Our meta-analysis has important limitations. The studies included had heterogeneous characteristics of patients, different study protocols/design, and a different strategy of therapy and implantation procedures across centres. In the majority of studies the type of lesion was similar in both the BRS and DES arms, but there were type A and type B1 lesions. Only one study reported lesions as in the real world and used BRS in bifurcation, coronary chronic total occlusions with good procedural outcome and similar results to DES. Furthermore, a degree of bias might have been present in relation to the patient selection for BRS implantation, with a possible impact on these findings. Next, in most of the included studies (7/10) myocardial infarction was defined as all MI/any-cause MI without distinction between periprocedural events and late “spontaneous” MIs (only in two studies was MI defined as any periprocedural event and not during the procedure/follow-up MI, and in one as in-hospital/follow-up MI).
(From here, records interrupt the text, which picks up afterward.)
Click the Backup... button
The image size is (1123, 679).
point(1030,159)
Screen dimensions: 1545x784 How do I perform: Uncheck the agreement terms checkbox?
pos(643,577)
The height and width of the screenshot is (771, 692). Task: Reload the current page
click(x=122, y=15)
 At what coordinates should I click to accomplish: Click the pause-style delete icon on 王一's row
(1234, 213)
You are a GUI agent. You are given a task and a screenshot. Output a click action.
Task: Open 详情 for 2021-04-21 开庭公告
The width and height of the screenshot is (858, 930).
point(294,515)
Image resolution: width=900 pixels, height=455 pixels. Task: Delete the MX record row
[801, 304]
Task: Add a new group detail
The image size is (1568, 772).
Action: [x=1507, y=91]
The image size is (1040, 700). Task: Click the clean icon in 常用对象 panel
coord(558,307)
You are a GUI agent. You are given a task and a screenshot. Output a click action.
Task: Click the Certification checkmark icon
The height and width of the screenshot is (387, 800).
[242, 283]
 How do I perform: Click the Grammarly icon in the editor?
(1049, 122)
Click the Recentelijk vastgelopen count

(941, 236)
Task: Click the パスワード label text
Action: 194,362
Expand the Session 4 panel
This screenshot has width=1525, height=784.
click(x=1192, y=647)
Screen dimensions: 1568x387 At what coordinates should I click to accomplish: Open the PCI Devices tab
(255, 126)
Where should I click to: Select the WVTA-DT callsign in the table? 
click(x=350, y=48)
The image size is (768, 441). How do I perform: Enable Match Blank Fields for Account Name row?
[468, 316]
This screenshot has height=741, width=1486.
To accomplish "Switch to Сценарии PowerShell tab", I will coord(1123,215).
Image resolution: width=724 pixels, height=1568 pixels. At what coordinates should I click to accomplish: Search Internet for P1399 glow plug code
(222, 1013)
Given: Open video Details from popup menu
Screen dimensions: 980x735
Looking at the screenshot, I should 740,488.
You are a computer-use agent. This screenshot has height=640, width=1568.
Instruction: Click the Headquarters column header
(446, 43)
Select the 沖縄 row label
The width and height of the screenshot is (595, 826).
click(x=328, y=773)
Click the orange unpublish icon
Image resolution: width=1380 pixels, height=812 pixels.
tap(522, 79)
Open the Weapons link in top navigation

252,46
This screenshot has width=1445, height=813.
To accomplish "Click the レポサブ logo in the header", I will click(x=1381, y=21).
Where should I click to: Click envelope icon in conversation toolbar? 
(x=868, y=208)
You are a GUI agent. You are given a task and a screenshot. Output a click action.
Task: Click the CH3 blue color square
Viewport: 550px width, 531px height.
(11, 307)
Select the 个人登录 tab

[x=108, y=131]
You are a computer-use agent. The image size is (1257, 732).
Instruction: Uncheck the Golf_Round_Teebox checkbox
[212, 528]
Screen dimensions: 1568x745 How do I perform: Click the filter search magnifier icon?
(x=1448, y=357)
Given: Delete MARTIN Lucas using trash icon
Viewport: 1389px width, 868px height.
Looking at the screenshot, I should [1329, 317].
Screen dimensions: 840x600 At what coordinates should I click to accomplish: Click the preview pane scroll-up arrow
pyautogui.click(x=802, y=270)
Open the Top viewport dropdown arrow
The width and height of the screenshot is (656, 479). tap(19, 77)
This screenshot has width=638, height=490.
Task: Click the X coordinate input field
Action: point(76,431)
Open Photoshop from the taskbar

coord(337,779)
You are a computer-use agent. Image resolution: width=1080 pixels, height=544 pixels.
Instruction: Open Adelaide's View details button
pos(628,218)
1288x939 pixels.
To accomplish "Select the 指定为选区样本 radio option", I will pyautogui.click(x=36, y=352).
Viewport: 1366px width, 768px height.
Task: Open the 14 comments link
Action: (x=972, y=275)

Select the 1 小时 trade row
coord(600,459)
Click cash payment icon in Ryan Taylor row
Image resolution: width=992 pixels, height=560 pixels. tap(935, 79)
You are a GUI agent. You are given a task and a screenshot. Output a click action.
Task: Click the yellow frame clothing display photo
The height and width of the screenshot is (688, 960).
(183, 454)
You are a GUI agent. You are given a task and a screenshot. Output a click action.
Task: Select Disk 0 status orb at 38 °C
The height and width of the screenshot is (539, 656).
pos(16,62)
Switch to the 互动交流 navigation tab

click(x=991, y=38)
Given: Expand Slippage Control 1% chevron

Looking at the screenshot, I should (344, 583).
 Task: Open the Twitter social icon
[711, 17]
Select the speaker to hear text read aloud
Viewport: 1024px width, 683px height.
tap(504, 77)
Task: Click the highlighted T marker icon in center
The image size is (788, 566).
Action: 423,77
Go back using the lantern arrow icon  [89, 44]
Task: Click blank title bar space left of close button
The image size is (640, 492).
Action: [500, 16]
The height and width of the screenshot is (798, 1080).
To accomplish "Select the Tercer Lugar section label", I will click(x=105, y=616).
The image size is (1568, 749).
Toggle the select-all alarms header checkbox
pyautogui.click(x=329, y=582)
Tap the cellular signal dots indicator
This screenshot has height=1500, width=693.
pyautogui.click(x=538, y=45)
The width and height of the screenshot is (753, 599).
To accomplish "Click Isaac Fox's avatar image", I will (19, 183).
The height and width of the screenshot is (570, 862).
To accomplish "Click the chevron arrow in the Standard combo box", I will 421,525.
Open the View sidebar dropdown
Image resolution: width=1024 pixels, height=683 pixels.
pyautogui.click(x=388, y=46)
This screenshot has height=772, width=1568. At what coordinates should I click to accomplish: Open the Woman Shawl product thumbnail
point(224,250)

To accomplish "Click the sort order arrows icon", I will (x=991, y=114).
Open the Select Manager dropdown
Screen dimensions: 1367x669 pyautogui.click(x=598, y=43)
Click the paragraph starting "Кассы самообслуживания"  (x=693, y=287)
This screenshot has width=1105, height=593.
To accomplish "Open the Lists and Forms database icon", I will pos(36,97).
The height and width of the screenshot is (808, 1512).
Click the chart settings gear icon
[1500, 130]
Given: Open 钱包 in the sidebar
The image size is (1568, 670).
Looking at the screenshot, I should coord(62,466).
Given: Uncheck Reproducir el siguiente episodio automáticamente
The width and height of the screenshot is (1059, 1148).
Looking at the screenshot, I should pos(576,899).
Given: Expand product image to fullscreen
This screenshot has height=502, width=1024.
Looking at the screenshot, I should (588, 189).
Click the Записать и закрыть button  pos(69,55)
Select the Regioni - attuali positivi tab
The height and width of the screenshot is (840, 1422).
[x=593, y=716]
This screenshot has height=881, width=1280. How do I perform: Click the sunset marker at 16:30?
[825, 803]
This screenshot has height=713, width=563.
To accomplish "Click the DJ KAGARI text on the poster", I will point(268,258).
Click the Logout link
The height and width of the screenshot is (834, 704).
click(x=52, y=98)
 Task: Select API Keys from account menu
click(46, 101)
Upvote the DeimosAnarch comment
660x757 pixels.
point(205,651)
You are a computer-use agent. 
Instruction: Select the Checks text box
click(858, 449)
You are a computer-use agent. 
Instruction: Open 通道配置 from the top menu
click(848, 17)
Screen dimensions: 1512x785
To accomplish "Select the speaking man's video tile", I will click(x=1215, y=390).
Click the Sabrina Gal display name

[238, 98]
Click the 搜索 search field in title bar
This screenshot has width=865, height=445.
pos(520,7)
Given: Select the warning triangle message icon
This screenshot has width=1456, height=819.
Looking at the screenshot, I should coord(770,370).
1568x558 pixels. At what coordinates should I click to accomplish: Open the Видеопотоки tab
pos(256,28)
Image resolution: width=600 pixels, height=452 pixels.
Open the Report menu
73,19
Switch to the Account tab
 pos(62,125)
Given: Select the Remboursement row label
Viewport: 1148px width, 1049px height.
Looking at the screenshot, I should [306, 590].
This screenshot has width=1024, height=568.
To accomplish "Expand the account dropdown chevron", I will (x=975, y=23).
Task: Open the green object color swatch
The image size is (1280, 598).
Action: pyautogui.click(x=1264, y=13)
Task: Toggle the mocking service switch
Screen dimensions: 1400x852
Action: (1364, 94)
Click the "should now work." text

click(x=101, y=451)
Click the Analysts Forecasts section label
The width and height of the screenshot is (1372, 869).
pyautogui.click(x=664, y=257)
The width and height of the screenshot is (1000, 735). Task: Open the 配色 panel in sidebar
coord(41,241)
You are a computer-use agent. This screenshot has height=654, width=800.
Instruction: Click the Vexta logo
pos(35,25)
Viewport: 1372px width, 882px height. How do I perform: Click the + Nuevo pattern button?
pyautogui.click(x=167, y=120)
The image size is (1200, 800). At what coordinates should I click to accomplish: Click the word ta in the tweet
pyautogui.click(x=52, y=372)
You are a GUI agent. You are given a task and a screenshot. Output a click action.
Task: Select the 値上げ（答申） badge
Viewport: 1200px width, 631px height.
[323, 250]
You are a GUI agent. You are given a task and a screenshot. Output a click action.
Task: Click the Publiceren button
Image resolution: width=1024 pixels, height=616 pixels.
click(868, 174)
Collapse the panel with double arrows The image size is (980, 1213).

Finally, although the difference between BRS and non-BRS stents in terms of all-cause mortality and MI did not reach statistical significance, the relatively large point estimates and wide confidence intervals suggest that our results might be inconclusive. Further investigation is merited.

Conclusion

In conclusion, our meta-analysis suggests a significantly higher risk of TVMI with BRS compared with conventional stents and a numerically higher risk of all MI and no significant differences in the rates of occurrence of the other outcomes during one-year follow-up. Further studies with larger samples sizes, longer follow-up, different clinical scenarios and more complex lesions are required to confirm or refute our findings.

Impact on daily practice

The available data, including the recently published ABSORB III and ABSORB China trials, suggest that an everolimus-eluting bioresorbable stent was non-inferior to an everolimus-eluting conventional stent for the primary endpoints at one year. Our meta-analysis suggests a significantly higher risk of TVMI with BRS compared with conventional stents and a numerically higher risk of any-cause MI. No significant differences in the rates of occurrence of the other outcomes were observed during one-year follow-up. Further studies, including the ongoing ABSORB IV trial, with a larger sample size, longer follow-up, different clinical scenarios and more complex lesions are required to confirm or refute our findings.

Guest Editor

This paper was guest edited by Carlo Di Mario, MD, PhD, FRCP, FESC; NHLI Cardiovascular Biomedical Research Unit, Royal Brompton Hospital, London, United Kingdom.

Acknowledgements

The meta-analysis has been prepared within the Lipid and Blood Pressure Meta-analysis Collaboration (LBPMC) Group (www.lbpmcgroup.umed.pl).

Conflict of interest statement

The authors have no conflicts of interest to declare. The Guest Editor has no conflicts of interest to declare.